DATA SECTION:

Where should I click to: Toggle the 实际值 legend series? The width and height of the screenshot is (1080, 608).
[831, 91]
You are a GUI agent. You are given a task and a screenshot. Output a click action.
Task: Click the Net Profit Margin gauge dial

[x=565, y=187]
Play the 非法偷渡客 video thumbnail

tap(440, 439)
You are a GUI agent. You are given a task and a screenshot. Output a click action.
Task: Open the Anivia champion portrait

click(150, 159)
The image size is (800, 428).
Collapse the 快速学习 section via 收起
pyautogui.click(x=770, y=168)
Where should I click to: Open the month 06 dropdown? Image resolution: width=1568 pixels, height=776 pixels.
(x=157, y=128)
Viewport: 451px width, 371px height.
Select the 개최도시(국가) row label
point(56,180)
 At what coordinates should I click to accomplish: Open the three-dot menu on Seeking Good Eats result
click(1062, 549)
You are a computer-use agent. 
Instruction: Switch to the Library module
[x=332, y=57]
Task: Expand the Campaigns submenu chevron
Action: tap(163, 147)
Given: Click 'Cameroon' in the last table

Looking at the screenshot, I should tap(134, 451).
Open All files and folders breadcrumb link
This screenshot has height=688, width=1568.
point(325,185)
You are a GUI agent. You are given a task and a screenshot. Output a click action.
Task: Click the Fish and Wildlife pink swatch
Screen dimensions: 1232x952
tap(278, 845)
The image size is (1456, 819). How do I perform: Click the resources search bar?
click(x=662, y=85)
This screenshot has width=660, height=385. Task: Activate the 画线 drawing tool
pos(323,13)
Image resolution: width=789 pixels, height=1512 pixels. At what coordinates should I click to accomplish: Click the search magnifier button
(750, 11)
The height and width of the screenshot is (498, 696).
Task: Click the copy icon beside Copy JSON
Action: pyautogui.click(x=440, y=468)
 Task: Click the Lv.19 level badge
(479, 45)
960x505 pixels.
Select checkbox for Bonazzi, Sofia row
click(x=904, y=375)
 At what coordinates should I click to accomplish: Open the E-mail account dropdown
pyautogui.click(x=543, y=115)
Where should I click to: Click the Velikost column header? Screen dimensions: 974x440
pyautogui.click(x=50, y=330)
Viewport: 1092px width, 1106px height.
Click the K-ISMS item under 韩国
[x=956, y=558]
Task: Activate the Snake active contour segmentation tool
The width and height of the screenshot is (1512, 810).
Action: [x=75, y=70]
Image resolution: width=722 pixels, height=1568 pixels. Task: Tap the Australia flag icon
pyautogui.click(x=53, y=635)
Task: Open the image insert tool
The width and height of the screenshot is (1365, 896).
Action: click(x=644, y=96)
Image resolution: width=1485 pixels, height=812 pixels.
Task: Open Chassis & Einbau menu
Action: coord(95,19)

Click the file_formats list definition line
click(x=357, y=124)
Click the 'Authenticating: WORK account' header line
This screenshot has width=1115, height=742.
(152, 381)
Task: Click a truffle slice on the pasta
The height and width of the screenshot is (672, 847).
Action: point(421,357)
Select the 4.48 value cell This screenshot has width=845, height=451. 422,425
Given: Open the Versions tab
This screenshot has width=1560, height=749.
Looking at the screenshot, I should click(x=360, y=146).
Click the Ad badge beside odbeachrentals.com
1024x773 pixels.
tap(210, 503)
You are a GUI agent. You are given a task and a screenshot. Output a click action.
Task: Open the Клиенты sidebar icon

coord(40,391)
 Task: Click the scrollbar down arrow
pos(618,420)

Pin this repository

GIVEN INSTRUCTION:
Show every line from the entries above that contains the word "search".

ANSWER TO THIS EXERCISE:
The image size is (1456, 819). How do I perform: Click the resources search bar?
Image resolution: width=789 pixels, height=1512 pixels. At what coordinates should I click to accomplish: Click the search magnifier button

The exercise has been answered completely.